Scoop Election 08: edited by Gordon Campbell

Gordon Campbell on Labour’s new economic plan

April 29th, 2014

As Labour’s shadow Finance Minister David Parker pointed out on RNZ this morning, New Zealand has led the way internationally by making the control of inflation the sole focus of its central bank – with the dire result that when property prices go up in Auckland, the Reserve Bank feels obliged to raise interest rates and clobber families with mortgages and the export sector alike, across the entire country. For two decades now, we’ve learned to co-exist with the weird, self-inflicted damage from policy settings whereby the RB routinely feels impelled to reach for the interest rate lever even when – as now – there is no price inflation whatsoever within the productive part of the economy. Right now, the main side effect of simply relying on interest rate hikes to combat inflation has been to attract foreign speculators, and to kick up the exchange rate – to the further detriment of our exporters abroad, and families with mortgages at home.

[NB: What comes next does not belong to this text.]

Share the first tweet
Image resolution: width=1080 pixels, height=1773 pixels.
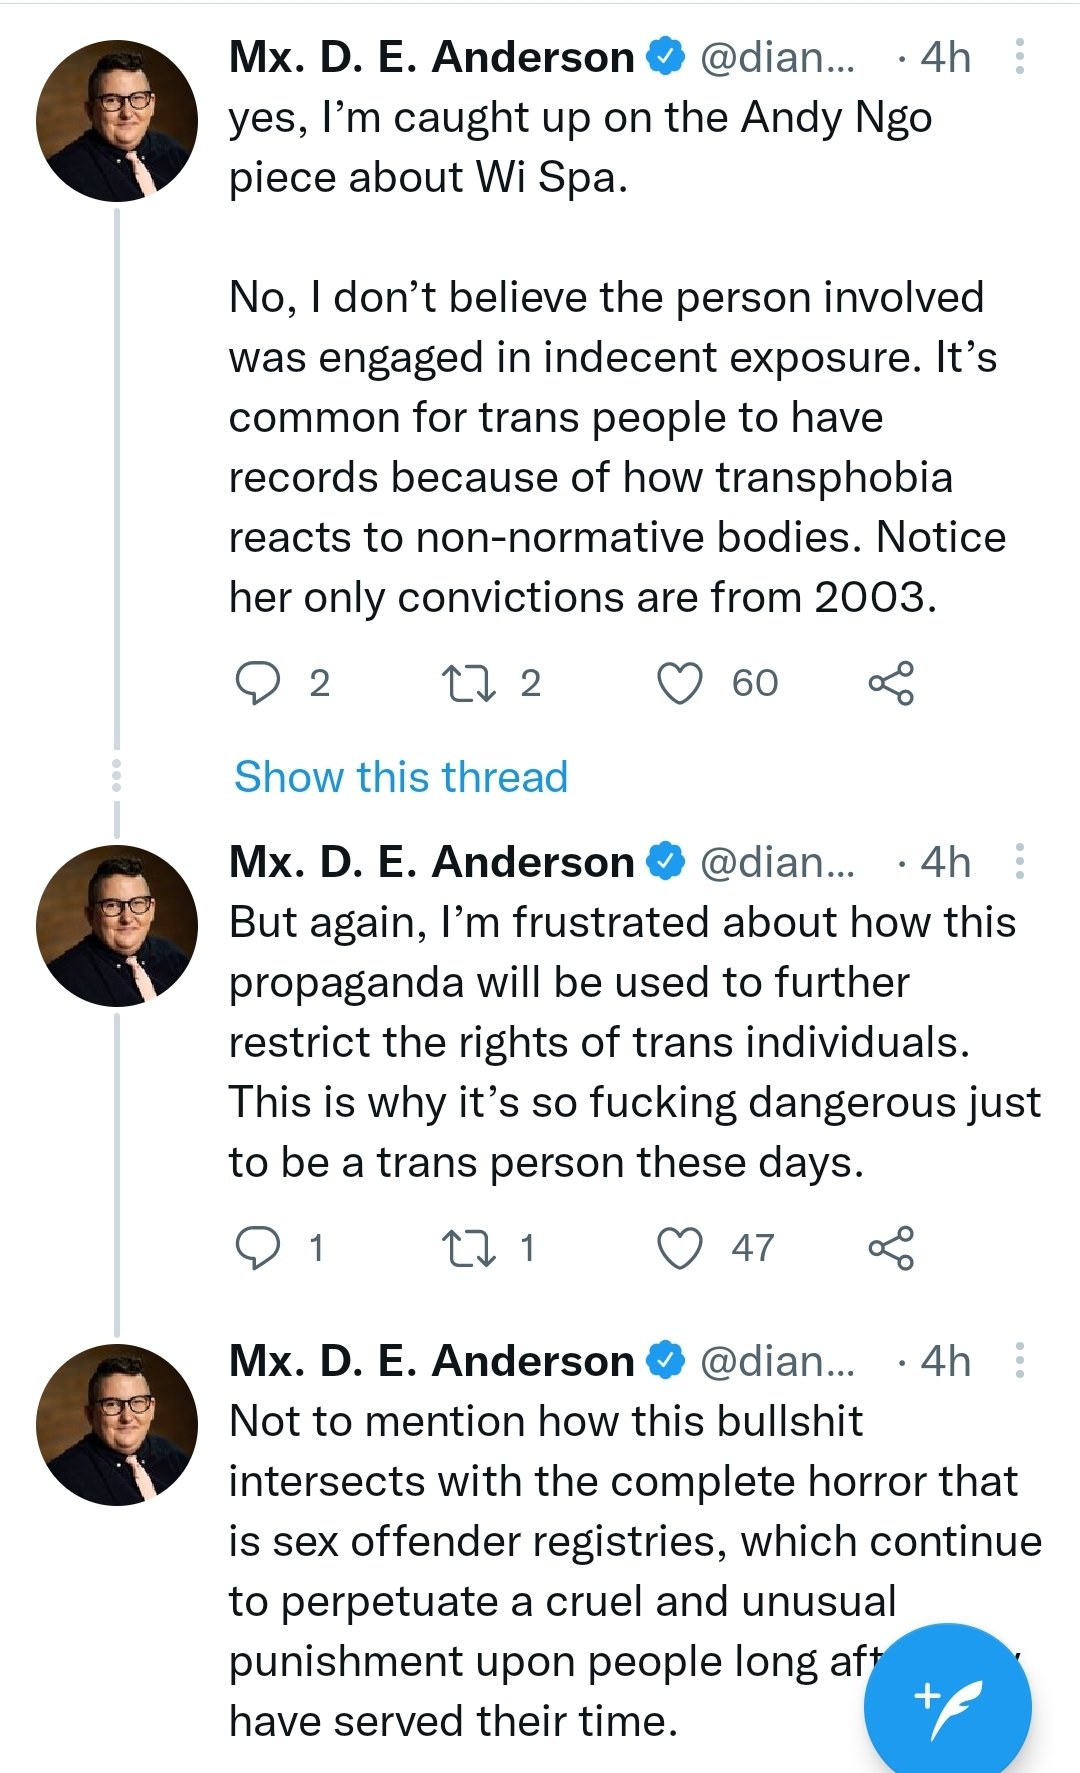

Labour’s plan would widen the criteria that the RB should need to consider when it tackles inflation – a requirement entirely in line with the orthodoxy elsewhere. The US central bank for instance, has always and routinely needed to consider unemployment/unemployment factors when setting inflation rates, and yet somehow, this hasn’t stopped capitalism in its tracks. In the last 24 hours alone, the US Federal Reserve has been weighing those wider factors, and this requirement has lead to the kind of policy debate reported overnight in the Financial Times:

When considering labour markets, the Fed has historically raised interest rates when unemployment has dropped to levels below which it would expect a pick-up of inflation – the non-accelerating inflation rate of unemployment, which the Fed believes is about 5.5 per cent. At the average rate of payroll growth of about 200,000 jobs per month in this and prior US economic expansions, the Fed could anticipate reaching the 5.5 per cent unemployment rate in late 2015. This assumes that the percentage of the population working or seeking work, the labour force participation rate, remains unchanged.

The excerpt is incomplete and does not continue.